During dinner last night, one of the darlings was waiting for the email on whether she had made it onto student council. Five people ran for three spots. Her speech was very funny, slightly quirky, personal, and poetic.

For example, in her speech, she mentioned, “I’m deathly afraid of squirrels. But I love whales.” A mom wonders (worries).

My other daughter said, “She’s going to win.”

“Whatever the outcome, you’re a winner in my book,” I said.

We started talking about rejection.

My husband talking about running for Actors Equity Council several times and not being elected.

I said, I can’t count how many of my stories and novels have been rejected.

My other kids talked about not getting parts in plays. Or not being chosen for a school leadership program or a semester exchange program.

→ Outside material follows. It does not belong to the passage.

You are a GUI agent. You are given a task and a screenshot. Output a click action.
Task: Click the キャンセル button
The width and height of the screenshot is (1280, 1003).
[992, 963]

Wow! I thought, as a family, we’ve really put ourselves out there. It takes courage to send yourself, your work, your potential leadership out into the world.

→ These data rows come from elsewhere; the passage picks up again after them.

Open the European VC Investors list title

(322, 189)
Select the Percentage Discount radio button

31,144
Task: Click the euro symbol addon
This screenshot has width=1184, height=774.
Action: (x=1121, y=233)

And the anxiety is intense — as you wait to learn yours or your work’s fate — from elections, an editor’s perspective, a director’s choice, or a program committee’s discretion.

So, we’d had no word yet on the results. Four of us were watching Modern Family. My daughter got the news.

She walked into the family room: “You’re looking at one of your 9th grade student council representatives!”

We can.
Yes, we can. Take a risk.

We cheered! Those moments of putting yourself out there pay off.

You’re no longer commiserating about rejection, but celebrating a win! We were so happy for her.

How do you handle rejection? How about those wins? Let’s celebrate our courage as we put ourselves in the arena.

Every risk — no matter how small — pays off. In some way. It may not even be the way you intended, but it will pay off. Today, take a risk to make something better.  

Ready, Set, Done. (I started this blog post in my journal and then finished it on my blog.) I am also a part of #31daysofwriting.